- **What you need to do**:
The result should be all the records, exact and complete, without a single picture.

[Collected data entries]
BEGIN

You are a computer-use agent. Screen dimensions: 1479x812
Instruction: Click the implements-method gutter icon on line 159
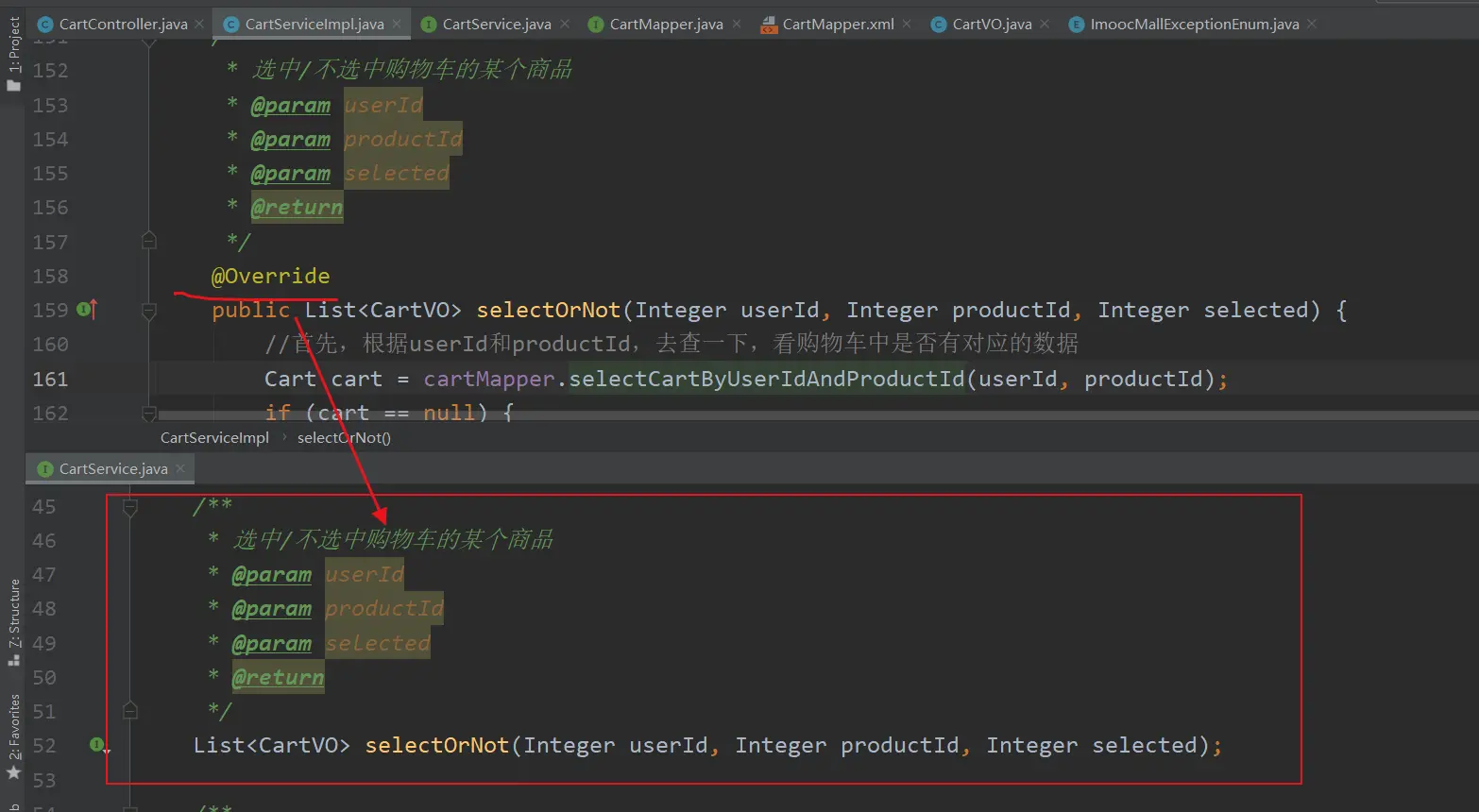(x=85, y=309)
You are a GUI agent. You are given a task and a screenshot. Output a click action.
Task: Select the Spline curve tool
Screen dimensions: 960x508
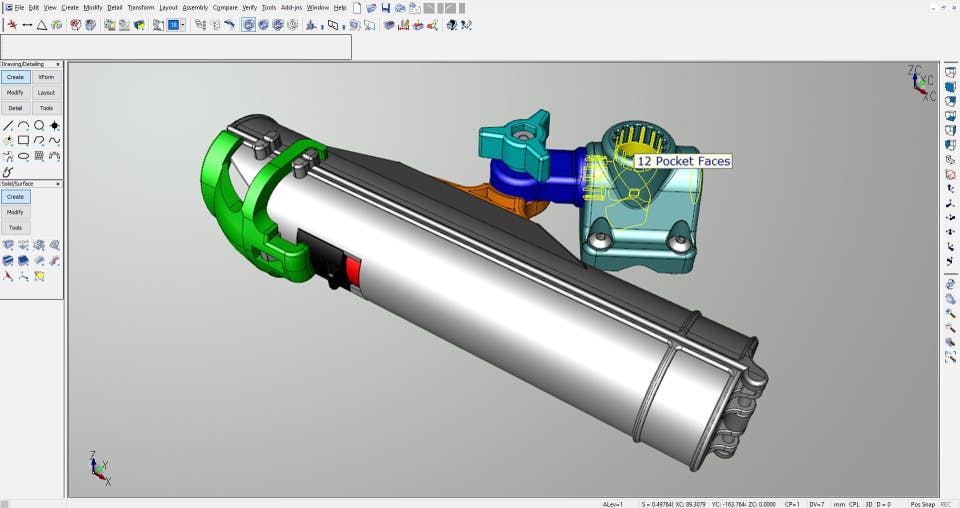pyautogui.click(x=54, y=140)
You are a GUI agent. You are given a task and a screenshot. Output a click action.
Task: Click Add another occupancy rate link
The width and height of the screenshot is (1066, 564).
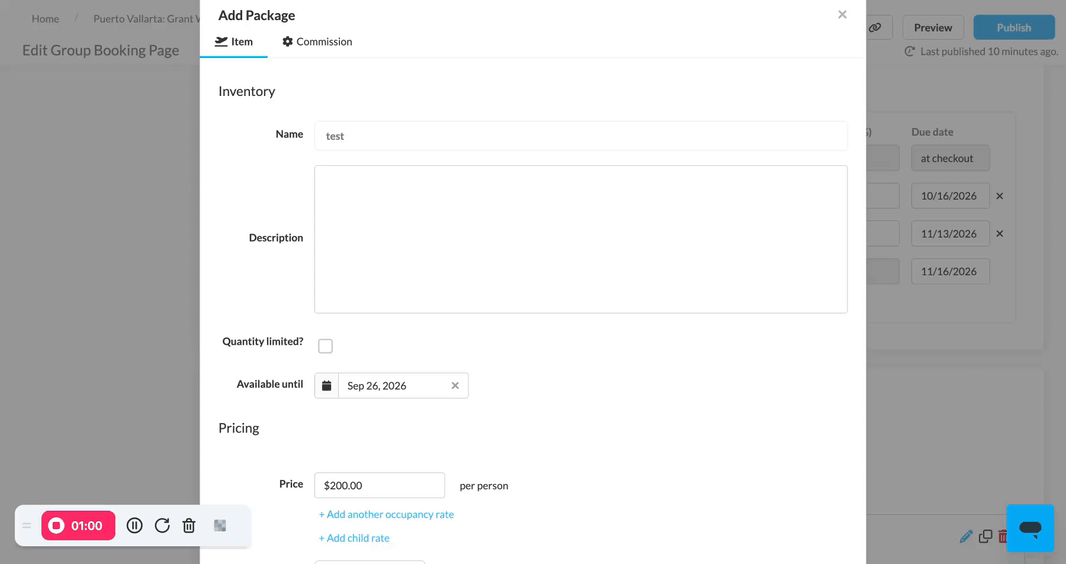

END

- **Written reply**:
You are a computer-use agent. Screen dimensions: 1479x812
Instruction: Click the implements-method gutter icon on line 159
(x=85, y=309)
You are a GUI agent. You are given a task and a screenshot. Output a click action.
Task: Select the Spline curve tool
Screen dimensions: 960x508
pyautogui.click(x=54, y=140)
You are a GUI agent. You are given a task and a screenshot. Output a click action.
Task: Click Add another occupancy rate link
The width and height of the screenshot is (1066, 564).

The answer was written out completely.